● What to do: Please rescale the stretch from the start of the material through the line containing "காரைநகர் பிரதேச சபையின்", both ends included, and write those lines out again in full, requests and all. Multiply every coordinate in the answers by 1.3 and round to whole numbers, with halves rounded up.

* * * * * * *

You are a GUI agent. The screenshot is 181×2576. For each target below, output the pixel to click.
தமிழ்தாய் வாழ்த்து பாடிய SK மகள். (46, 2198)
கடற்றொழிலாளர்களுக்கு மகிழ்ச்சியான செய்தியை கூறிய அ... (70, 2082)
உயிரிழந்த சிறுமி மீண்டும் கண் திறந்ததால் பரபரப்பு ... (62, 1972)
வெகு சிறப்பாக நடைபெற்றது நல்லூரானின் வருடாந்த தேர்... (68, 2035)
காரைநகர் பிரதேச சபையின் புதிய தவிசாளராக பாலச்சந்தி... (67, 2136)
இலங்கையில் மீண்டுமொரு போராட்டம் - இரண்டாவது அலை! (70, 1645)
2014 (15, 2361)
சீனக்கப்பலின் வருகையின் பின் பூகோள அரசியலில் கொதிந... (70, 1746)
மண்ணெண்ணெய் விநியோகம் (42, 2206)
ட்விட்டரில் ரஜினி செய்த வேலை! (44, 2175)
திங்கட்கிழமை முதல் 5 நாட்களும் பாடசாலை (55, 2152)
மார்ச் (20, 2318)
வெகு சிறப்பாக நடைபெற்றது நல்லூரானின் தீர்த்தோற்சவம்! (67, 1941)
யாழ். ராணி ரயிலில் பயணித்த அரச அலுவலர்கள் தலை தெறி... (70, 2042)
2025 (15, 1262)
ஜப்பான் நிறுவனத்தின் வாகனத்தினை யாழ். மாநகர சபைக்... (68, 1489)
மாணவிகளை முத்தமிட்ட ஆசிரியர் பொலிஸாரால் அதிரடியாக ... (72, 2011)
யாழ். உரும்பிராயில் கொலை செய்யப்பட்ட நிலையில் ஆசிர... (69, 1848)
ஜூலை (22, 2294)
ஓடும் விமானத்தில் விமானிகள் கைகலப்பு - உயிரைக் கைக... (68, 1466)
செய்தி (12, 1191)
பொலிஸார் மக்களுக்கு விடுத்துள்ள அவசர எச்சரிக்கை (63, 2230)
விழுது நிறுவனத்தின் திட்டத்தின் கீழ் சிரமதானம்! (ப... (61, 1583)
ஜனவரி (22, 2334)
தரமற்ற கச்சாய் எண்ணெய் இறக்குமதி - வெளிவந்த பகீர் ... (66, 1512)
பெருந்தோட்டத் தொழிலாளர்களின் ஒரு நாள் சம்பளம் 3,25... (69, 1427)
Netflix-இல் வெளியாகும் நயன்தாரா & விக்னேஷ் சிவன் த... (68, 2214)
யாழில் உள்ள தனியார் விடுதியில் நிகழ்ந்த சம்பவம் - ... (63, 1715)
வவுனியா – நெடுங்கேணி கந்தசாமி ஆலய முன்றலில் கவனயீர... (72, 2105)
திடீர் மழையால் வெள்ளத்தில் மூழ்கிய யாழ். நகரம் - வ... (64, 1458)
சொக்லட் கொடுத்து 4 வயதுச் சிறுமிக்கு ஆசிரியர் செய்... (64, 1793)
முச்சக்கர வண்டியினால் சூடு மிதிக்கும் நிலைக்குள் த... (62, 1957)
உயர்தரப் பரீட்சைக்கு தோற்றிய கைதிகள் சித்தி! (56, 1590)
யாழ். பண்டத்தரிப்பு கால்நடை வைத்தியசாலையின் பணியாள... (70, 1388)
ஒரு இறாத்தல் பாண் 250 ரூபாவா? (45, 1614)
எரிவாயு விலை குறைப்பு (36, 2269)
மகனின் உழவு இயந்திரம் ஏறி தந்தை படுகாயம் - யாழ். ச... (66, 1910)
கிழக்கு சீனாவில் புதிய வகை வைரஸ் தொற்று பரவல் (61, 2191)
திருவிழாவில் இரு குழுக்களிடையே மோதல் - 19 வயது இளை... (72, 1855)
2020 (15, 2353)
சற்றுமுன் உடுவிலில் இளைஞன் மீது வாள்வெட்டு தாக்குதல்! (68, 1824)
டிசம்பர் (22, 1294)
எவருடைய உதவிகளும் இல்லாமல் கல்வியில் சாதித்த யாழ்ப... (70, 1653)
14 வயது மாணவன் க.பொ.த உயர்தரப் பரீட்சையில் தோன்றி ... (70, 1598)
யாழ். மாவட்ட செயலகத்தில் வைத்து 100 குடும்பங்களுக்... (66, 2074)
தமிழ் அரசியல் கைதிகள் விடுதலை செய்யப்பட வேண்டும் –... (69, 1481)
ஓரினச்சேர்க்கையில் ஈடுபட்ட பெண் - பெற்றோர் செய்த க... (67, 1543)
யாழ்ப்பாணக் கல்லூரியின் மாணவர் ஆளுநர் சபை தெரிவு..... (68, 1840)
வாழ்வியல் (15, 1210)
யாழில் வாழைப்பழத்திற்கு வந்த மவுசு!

* * * * * * *

● Exercise solution:
You are a GUI agent. The screenshot is 181×2576. For each target below, output the pixel to click.
தமிழ்தாய் வாழ்த்து பாடிய SK மகள். (60, 2857)
கடற்றொழிலாளர்களுக்கு மகிழ்ச்சியான செய்தியை கூறிய அ... (91, 2707)
உயிரிழந்த சிறுமி மீண்டும் கண் திறந்ததால் பரபரப்பு ... (81, 2564)
வெகு சிறப்பாக நடைபெற்றது நல்லூரானின் வருடாந்த தேர்... (88, 2646)
காரைநகர் பிரதேச சபையின் புதிய தவிசாளராக பாலச்சந்தி... (87, 2777)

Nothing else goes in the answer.